Recent technological advances are transforming membrane protein research. Cryo-electron microscopy has revolutionized structural studies of membrane proteins, enabling determination of structures without crystallization. Single-particle analysis can now resolve structures below 3Å resolution, even for smaller membrane proteins. For functional characterization, advanced electrophysiology methods including automated patch-clamp systems and solid-supported membrane electrophysiology enable high-throughput activity screening. In cellular contexts, super-resolution microscopy techniques such as PALM, STORM, and expansion microscopy provide unprecedented visualization of membrane protein localization and dynamics.
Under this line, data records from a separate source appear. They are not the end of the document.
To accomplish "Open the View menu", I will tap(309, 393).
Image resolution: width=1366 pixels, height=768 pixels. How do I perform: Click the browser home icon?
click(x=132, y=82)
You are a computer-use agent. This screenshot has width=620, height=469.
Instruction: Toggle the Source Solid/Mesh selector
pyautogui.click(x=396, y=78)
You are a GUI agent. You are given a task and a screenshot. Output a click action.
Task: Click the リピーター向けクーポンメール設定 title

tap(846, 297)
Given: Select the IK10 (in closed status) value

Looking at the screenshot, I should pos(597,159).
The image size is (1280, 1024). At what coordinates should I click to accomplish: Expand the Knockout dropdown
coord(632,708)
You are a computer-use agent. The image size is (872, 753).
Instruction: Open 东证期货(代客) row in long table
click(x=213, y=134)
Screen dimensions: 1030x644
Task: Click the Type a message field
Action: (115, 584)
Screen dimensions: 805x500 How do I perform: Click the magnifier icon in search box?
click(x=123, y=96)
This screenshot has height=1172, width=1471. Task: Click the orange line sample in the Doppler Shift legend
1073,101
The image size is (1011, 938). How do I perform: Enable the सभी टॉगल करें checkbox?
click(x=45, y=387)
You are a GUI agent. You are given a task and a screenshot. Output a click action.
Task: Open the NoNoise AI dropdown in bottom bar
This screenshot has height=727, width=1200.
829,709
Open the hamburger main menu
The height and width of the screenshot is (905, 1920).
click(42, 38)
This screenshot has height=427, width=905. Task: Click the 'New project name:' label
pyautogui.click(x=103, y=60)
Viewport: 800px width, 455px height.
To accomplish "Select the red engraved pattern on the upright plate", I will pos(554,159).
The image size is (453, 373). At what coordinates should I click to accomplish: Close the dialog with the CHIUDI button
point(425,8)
For interaction studies, techniques like FRET-FLIM and fluorescence cross-correlation spectroscopy detect protein associations in native environments. Proteomics advances including thermal proteome profiling and limited proteolysis coupled with mass spectrometry (LiP-MS) can reveal structural changes and ligand binding. For prediction and modeling, AlphaFold2 and RoseTTAFold are transforming structural biology by generating highly accurate structure predictions even for previously intractable membrane proteins. CRISPR-based technologies including base editing and prime editing allow precise genetic manipulation to study function. Together, these technologies are accelerating the characterization of challenging membrane proteins like SPAPB18E9.05c.